THE TASK.
Each entry below must be given again word for word, with no pictures.

Screenshot grounding data
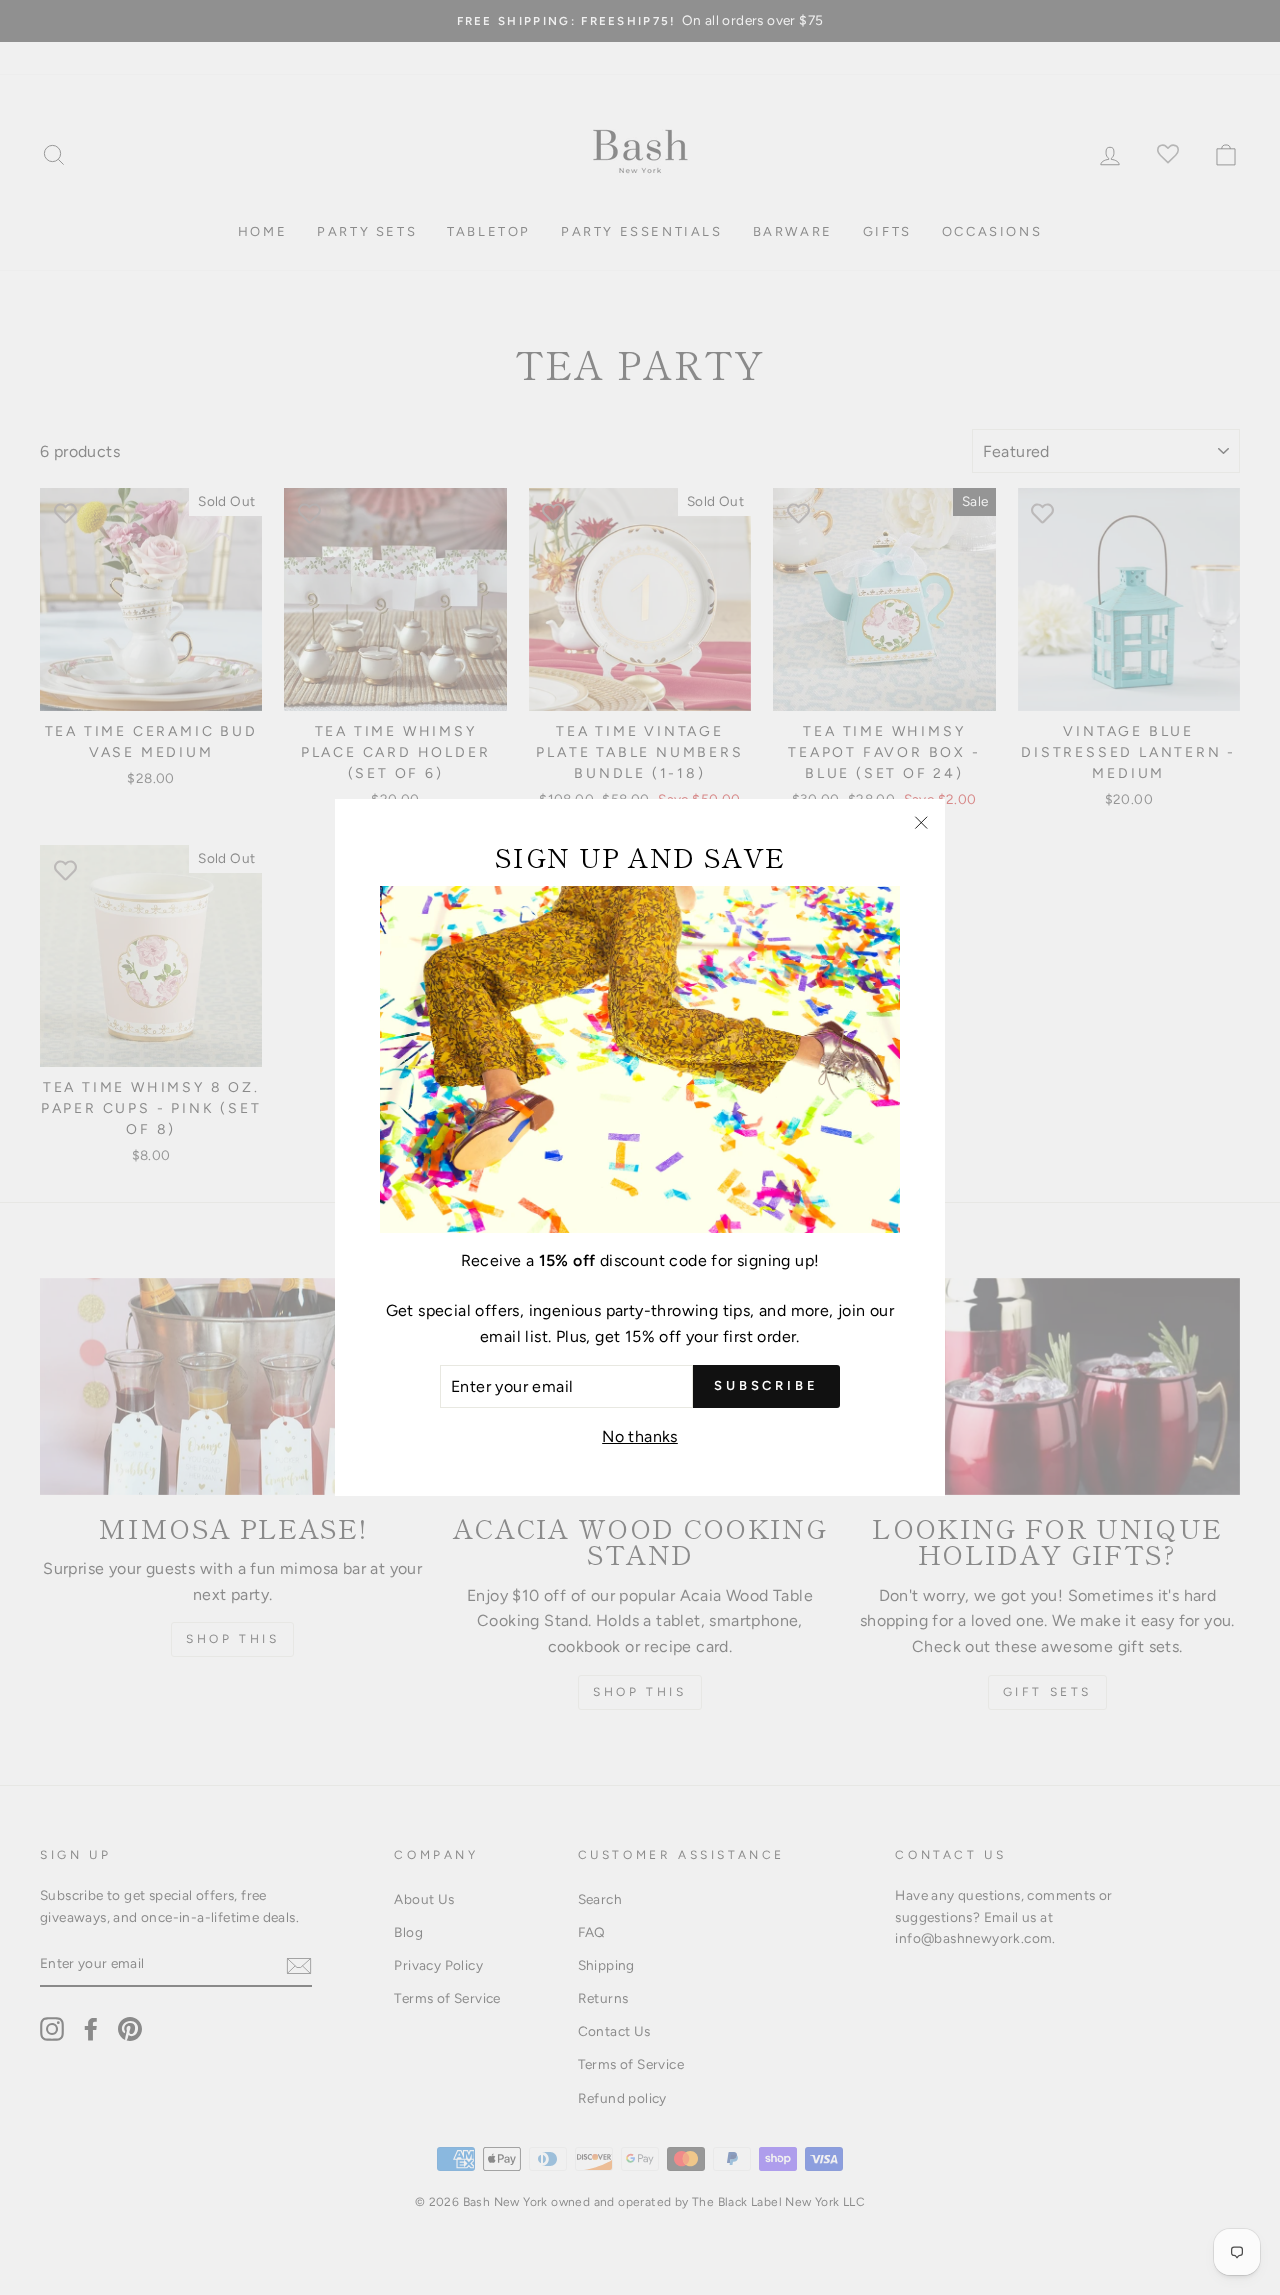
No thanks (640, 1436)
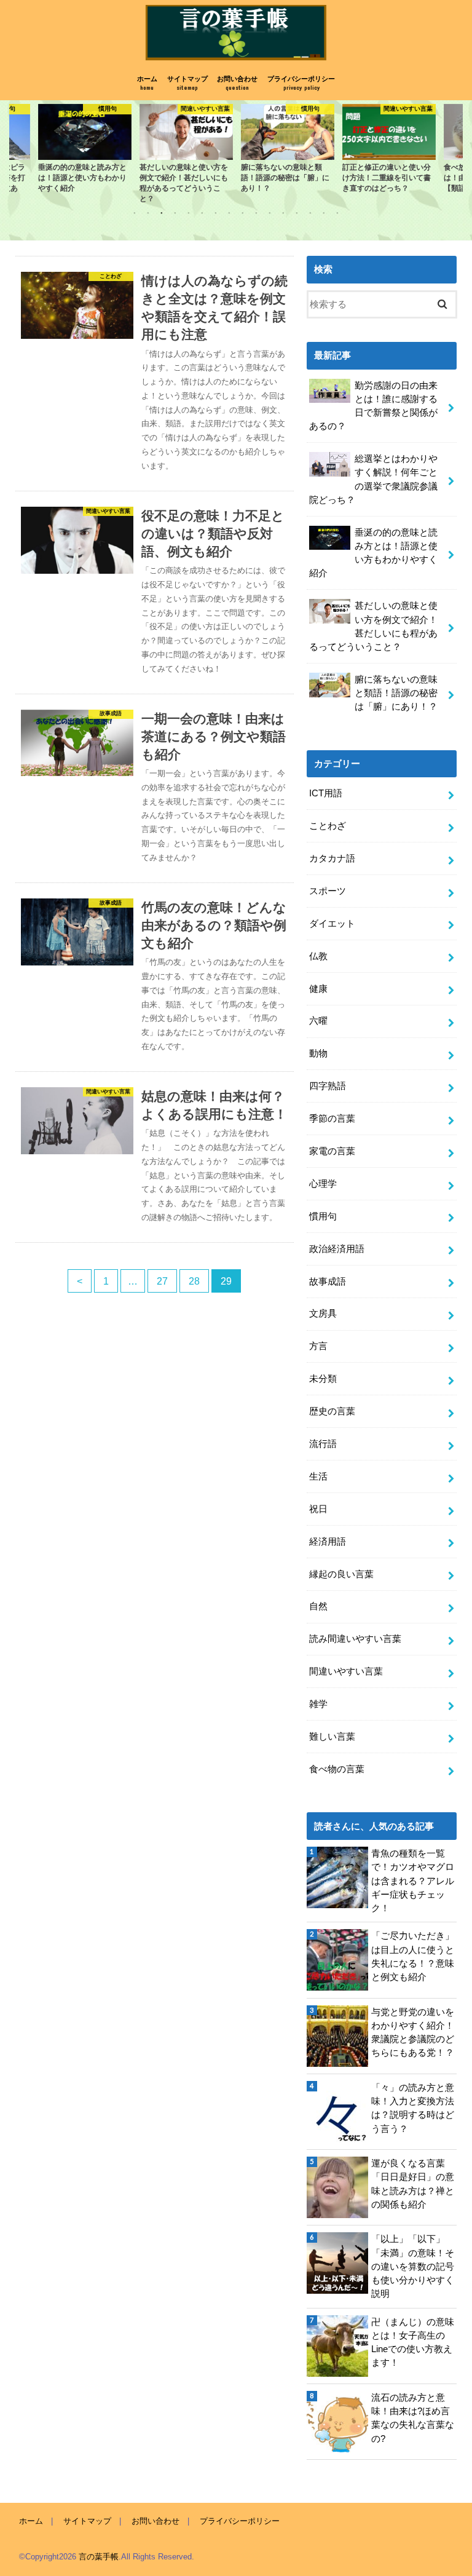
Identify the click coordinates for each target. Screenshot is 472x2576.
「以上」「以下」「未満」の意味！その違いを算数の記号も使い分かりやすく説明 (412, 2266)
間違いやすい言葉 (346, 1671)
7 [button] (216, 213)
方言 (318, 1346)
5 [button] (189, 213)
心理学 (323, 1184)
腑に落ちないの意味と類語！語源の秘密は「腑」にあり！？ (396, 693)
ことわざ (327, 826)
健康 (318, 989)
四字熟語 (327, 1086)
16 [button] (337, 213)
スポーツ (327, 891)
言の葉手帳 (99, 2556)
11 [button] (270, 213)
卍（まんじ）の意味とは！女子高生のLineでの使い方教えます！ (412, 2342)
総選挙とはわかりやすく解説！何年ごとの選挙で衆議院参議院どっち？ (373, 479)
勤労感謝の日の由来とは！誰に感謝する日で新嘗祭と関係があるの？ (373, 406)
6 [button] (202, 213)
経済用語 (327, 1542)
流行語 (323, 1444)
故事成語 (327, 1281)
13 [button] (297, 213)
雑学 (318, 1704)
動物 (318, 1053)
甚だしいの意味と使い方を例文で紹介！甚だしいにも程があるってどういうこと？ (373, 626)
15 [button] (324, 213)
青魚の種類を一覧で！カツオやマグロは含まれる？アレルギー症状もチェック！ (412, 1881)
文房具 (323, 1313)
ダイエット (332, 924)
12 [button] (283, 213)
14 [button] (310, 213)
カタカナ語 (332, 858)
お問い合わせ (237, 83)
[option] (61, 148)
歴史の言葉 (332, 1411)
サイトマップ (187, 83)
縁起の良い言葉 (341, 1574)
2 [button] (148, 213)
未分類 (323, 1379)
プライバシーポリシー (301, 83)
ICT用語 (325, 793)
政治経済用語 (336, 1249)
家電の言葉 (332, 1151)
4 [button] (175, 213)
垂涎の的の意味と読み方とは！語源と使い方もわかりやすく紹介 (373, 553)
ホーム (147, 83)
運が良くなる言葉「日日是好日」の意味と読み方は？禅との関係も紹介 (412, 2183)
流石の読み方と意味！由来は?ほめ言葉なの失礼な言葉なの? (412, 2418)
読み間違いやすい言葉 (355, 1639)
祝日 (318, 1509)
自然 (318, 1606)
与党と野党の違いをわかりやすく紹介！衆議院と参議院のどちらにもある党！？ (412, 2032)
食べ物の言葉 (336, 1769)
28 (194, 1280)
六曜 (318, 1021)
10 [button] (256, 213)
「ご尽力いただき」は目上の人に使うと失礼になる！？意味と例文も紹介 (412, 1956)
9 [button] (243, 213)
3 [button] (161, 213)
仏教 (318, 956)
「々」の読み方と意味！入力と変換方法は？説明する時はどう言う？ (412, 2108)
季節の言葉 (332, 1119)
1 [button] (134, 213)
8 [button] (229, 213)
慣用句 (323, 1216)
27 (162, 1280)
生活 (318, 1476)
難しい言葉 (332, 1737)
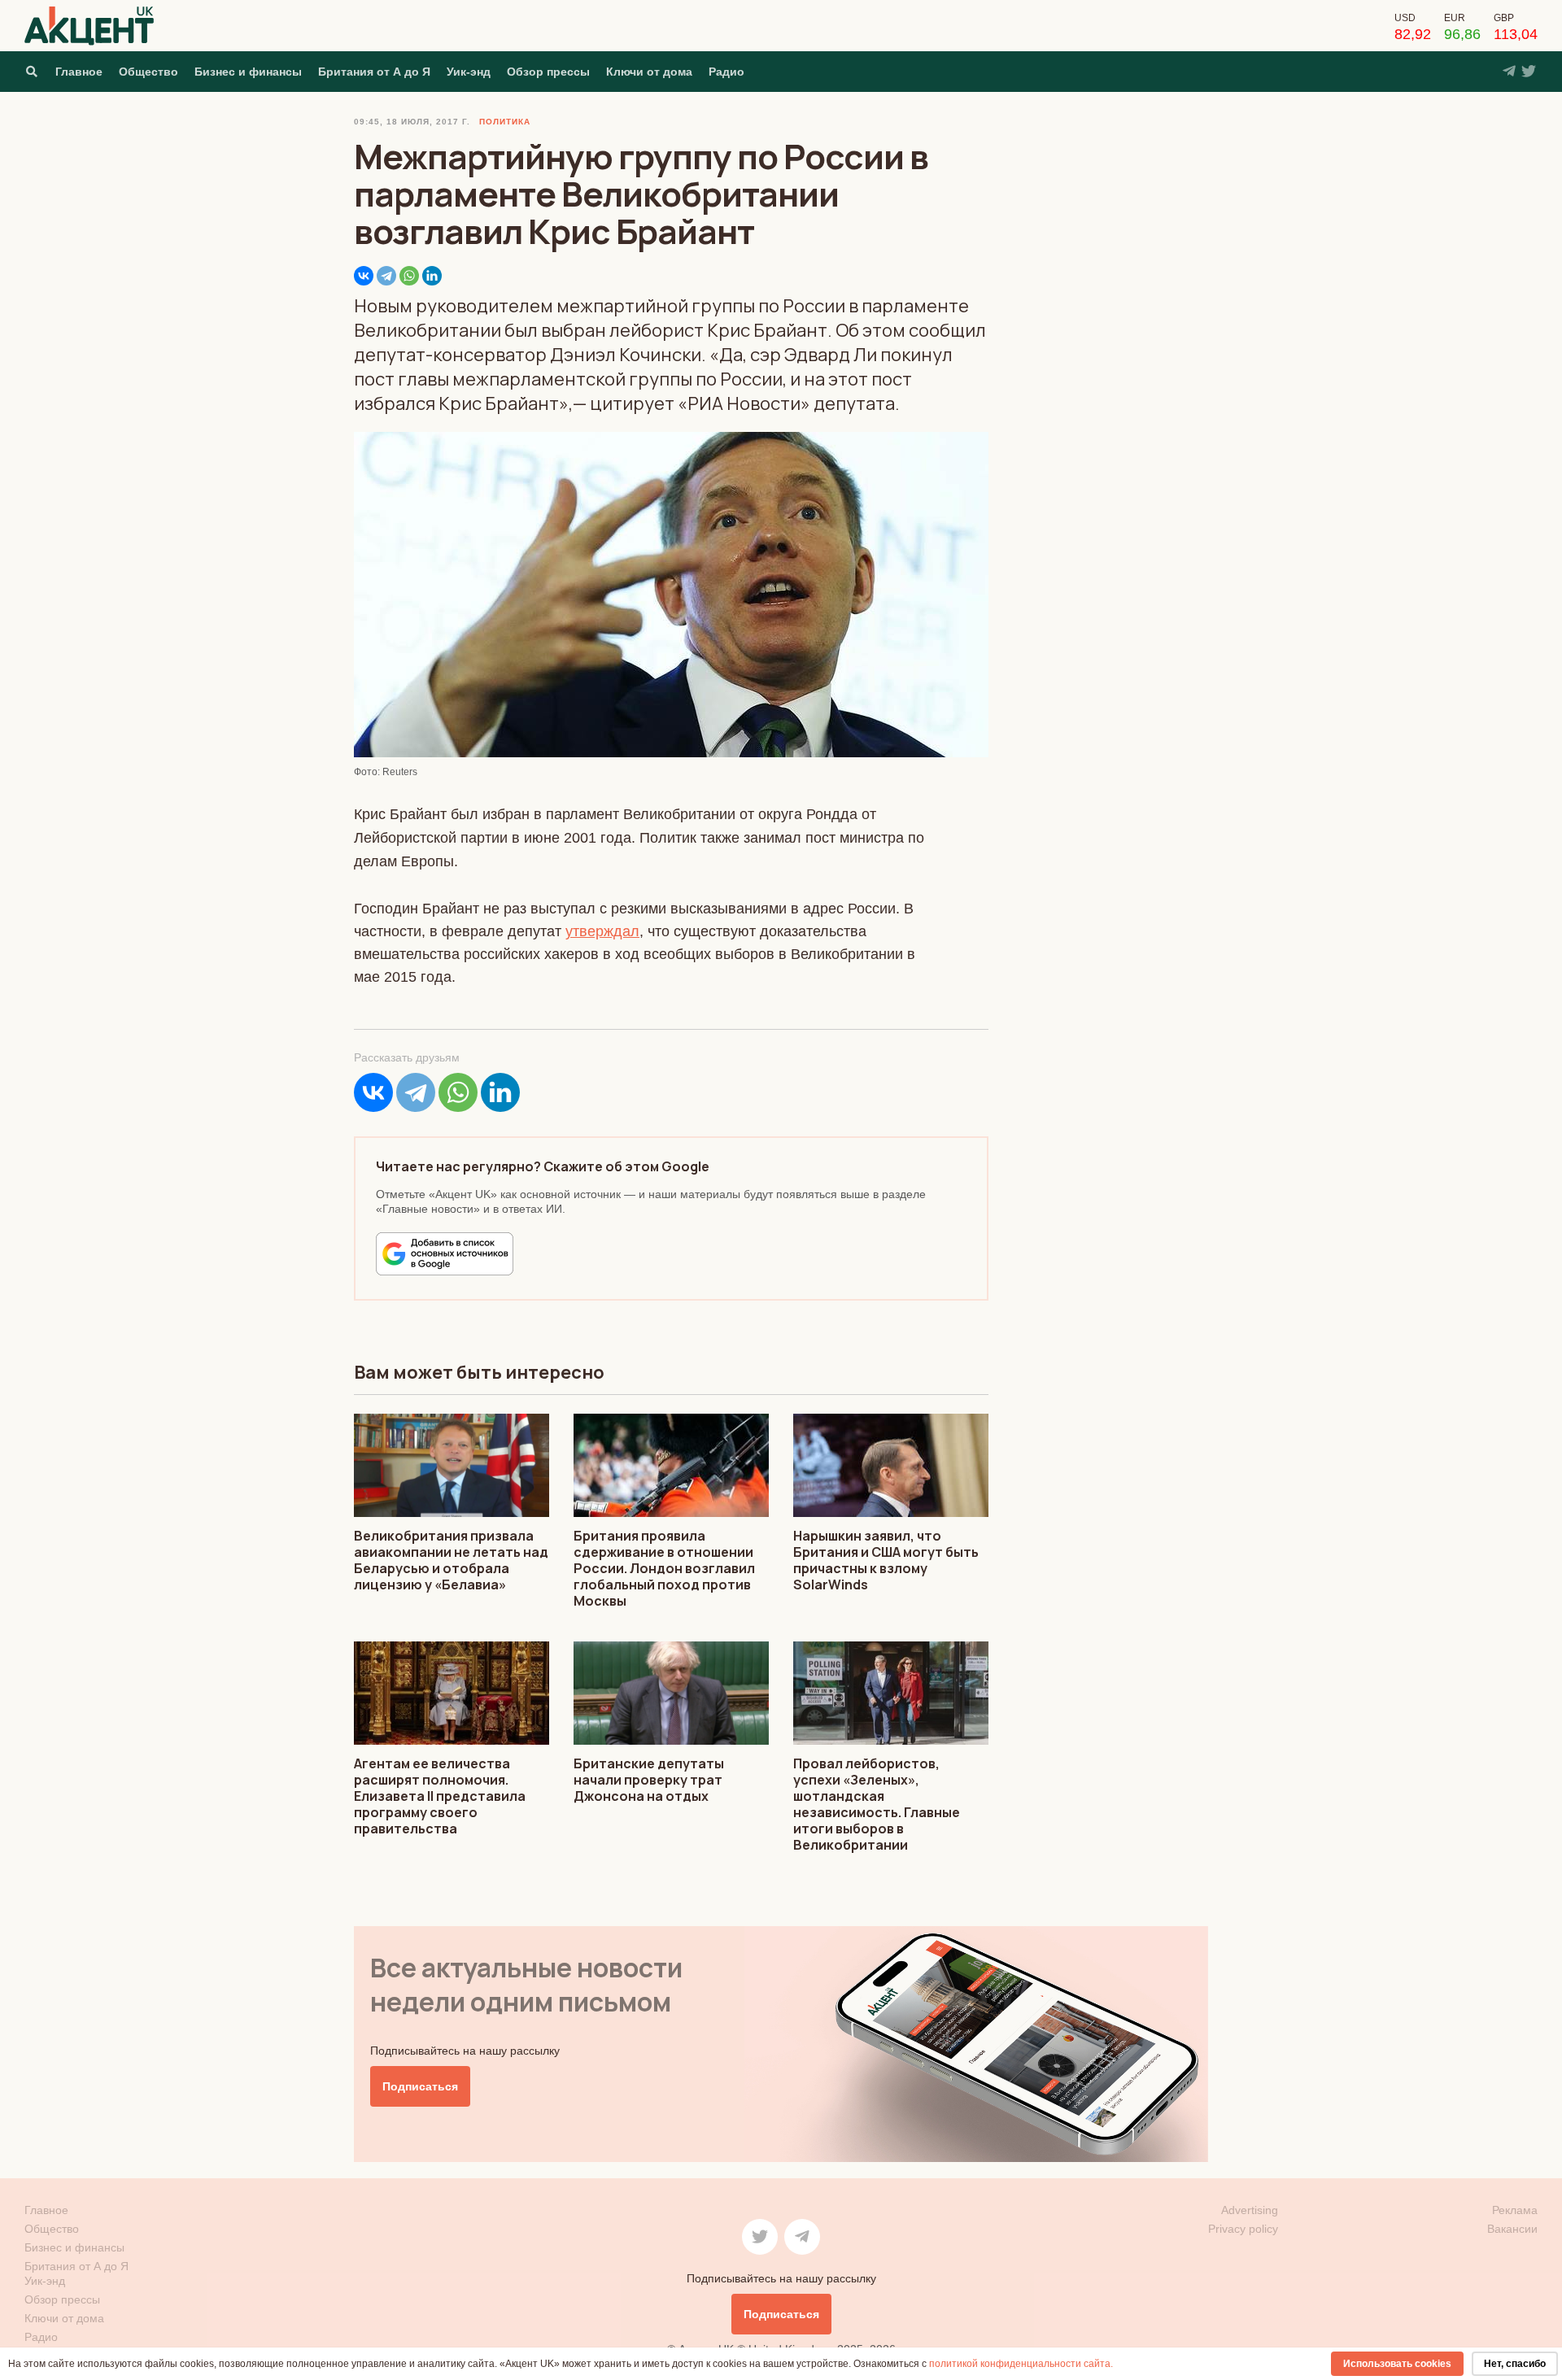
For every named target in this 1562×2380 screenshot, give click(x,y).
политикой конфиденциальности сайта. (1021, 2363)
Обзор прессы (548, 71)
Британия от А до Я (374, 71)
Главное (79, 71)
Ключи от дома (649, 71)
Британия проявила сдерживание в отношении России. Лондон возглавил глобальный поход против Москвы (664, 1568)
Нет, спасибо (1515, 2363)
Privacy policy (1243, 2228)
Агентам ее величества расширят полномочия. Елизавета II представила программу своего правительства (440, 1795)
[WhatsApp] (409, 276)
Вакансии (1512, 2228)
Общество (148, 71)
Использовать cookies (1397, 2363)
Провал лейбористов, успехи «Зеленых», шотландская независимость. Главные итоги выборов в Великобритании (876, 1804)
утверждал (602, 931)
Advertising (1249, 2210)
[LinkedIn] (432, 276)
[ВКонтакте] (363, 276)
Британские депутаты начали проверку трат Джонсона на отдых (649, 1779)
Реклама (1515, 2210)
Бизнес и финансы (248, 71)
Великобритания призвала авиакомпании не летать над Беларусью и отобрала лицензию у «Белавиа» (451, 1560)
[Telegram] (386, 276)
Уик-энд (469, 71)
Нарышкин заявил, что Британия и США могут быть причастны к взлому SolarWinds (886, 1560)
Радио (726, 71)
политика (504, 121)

EXERCISE RESULT.
No thanks (640, 1436)
Identify the click coordinates for each target. Screenshot is 472x2576.
「以上」「以下」「未満」の意味！その違いを算数の記号も使い分かりやすく説明 (412, 2266)
間違いやすい言葉 (346, 1671)
7 [button] (216, 213)
方言 (318, 1346)
5 [button] (189, 213)
心理学 (323, 1184)
腑に落ちないの意味と類語！語源の秘密は「腑」にあり！？ (396, 693)
ことわざ (327, 826)
健康 (318, 989)
四字熟語 (327, 1086)
16 [button] (337, 213)
スポーツ (327, 891)
言の葉手帳 (99, 2556)
11 [button] (270, 213)
卍（まんじ）の意味とは！女子高生のLineでの使い方教えます！ (412, 2342)
総選挙とはわかりやすく解説！何年ごとの選挙で衆議院参議院どっち？ (373, 479)
勤労感謝の日の由来とは！誰に感謝する日で新嘗祭と関係があるの？ (373, 406)
6 [button] (202, 213)
経済用語 (327, 1542)
流行語 (323, 1444)
故事成語 (327, 1281)
13 [button] (297, 213)
雑学 (318, 1704)
動物 (318, 1053)
甚だしいの意味と使い方を例文で紹介！甚だしいにも程があるってどういうこと？ (373, 626)
15 [button] (324, 213)
青魚の種類を一覧で！カツオやマグロは含まれる？アレルギー症状もチェック！ (412, 1881)
文房具 (323, 1313)
ダイエット (332, 924)
12 [button] (283, 213)
14 [button] (310, 213)
カタカナ語 (332, 858)
お問い合わせ (237, 83)
[option] (61, 148)
歴史の言葉 (332, 1411)
サイトマップ (187, 83)
縁起の良い言葉 (341, 1574)
2 [button] (148, 213)
未分類 (323, 1379)
プライバシーポリシー (301, 83)
ICT用語 (325, 793)
政治経済用語 (336, 1249)
家電の言葉 (332, 1151)
4 [button] (175, 213)
垂涎の的の意味と読み方とは！語源と使い方もわかりやすく紹介 (373, 553)
ホーム (147, 83)
運が良くなる言葉「日日是好日」の意味と読み方は？禅との関係も紹介 (412, 2183)
流石の読み方と意味！由来は?ほめ言葉なの失礼な言葉なの? (412, 2418)
読み間違いやすい言葉 (355, 1639)
祝日 (318, 1509)
自然 (318, 1606)
与党と野党の違いをわかりやすく紹介！衆議院と参議院のどちらにもある党！？ (412, 2032)
食べ物の言葉 (336, 1769)
28 (194, 1280)
六曜 (318, 1021)
10 [button] (256, 213)
「ご尽力いただき」は目上の人に使うと失礼になる！？意味と例文も紹介 (412, 1956)
9 [button] (243, 213)
3 [button] (161, 213)
仏教 (318, 956)
「々」の読み方と意味！入力と変換方法は？説明する時はどう言う？ (412, 2108)
季節の言葉 (332, 1119)
1 [button] (134, 213)
8 [button] (229, 213)
慣用句 (323, 1216)
27 (162, 1280)
生活 (318, 1476)
難しい言葉 (332, 1737)
For every named target in this 1562×2380 screenshot, give click(x,y).
политикой конфиденциальности сайта. (1021, 2363)
Обзор прессы (548, 71)
Британия от А до Я (374, 71)
Главное (79, 71)
Ключи от дома (649, 71)
Британия проявила сдерживание в отношении России. Лондон возглавил глобальный поход против Москвы (664, 1568)
Нет, спасибо (1515, 2363)
Privacy policy (1243, 2228)
Агентам ее величества расширят полномочия. Елизавета II представила программу своего правительства (440, 1795)
[WhatsApp] (409, 276)
Вакансии (1512, 2228)
Общество (148, 71)
Использовать cookies (1397, 2363)
Провал лейбористов, успехи «Зеленых», шотландская независимость. Главные итоги выборов в Великобритании (876, 1804)
утверждал (602, 931)
Advertising (1249, 2210)
[LinkedIn] (432, 276)
[ВКонтакте] (363, 276)
Британские депутаты начали проверку трат Джонсона на отдых (649, 1779)
Реклама (1515, 2210)
Бизнес и финансы (248, 71)
Великобритания призвала авиакомпании не летать над Беларусью и отобрала лицензию у «Белавиа» (451, 1560)
[Telegram] (386, 276)
Уик-энд (469, 71)
Нарышкин заявил, что Британия и США могут быть причастны к взлому SolarWinds (886, 1560)
Радио (726, 71)
политика (504, 121)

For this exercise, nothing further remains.